Obiettivo
Ricopia parola per parola dal testo sulla Bce riportato qui sotto il tratto da "Oltre a un quadro" fino a "stretta dello 0,50%.".

Testo di studio
--------------------------------

Il male minore è una recessione moderata, molto più digeribile rispetto a un'inflazione con gli artigli spianati. Se Christine Lagarde ancora si balocca con stime di crescita che odorano di muffa, i falchi della Bce sembrano aver già fiutato l'aria che tira ed escono alla scoperto. Robert Holzmann, governatore della banca centrale austriaca, si è schierato: una contrazione dell'economia «può essere accettata (dall'Eurotower, ndr) per arginare le pressioni sui prezzi se ci saranno segnali che le aspettative di inflazione sono in aumento. Speriamo che non diventi necessario». Intanto S&P ha già tagliato la crescita del Pil globale al 2,7% nel 2022 e al 2,6% nel 2023, visto «l'indebolimento» dell'economia Usa nel primo semestre e l'attesa di «condizioni finanziarie più restrittive».
Oltre a un quadro congiunturale già complicato di per sé, è infatti l'inversione di rotta della politica monetaria a esporre l'eurozona al rischio di spinte recessive. Tanto più forti, e quindi senza la garanzia dell'auspicato atterraggio morbido, quanto più robusti saranno i rialzi dei tassi che l'istituto di Francoforte deciderà nei mesi a venire dopo aver varato lo scorso giovedì una prima stretta dello 0,50%.

--------------------------------

Materiale fornito
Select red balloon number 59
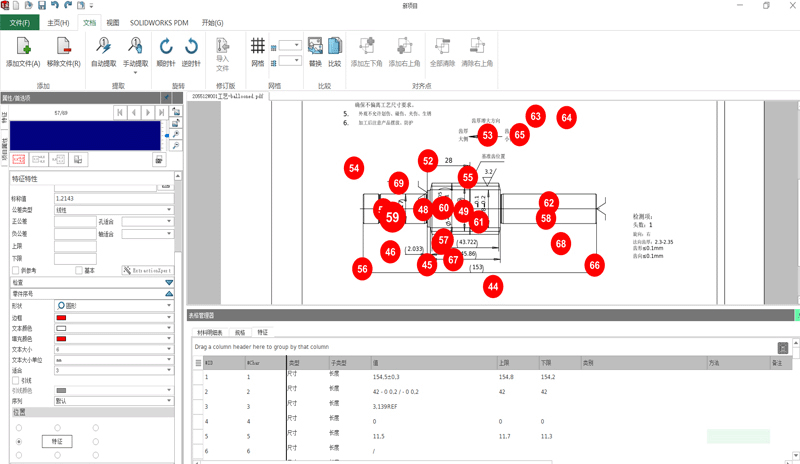The image size is (800, 464). tap(392, 217)
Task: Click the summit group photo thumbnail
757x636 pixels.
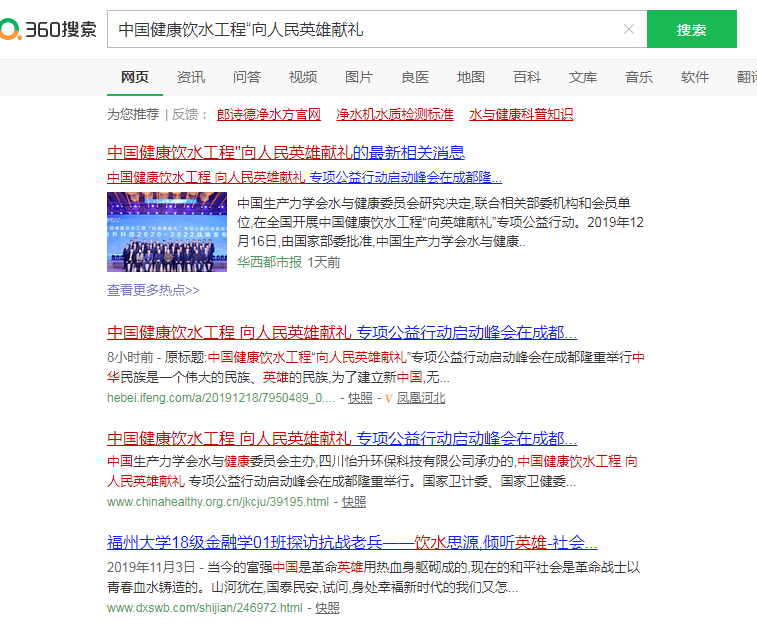Action: 167,232
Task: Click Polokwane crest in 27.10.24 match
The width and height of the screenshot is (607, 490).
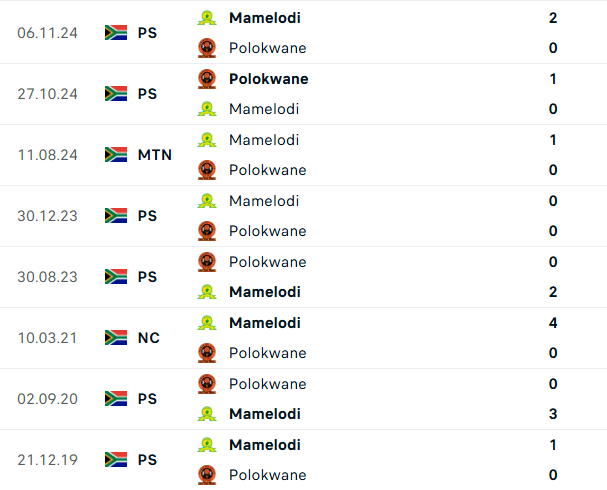Action: tap(207, 79)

--------------------------------

Spazio risposta
Oltre a un quadro congiunturale già complicato di per sé, è infatti l'inversione di rotta della politica monetaria a esporre l'eurozona al rischio di spinte recessive. Tanto più forti, e quindi senza la garanzia dell'auspicato atterraggio morbido, quanto più robusti saranno i rialzi dei tassi che l'istituto di Francoforte deciderà nei mesi a venire dopo aver varato lo scorso giovedì una prima stretta dello 0,50%.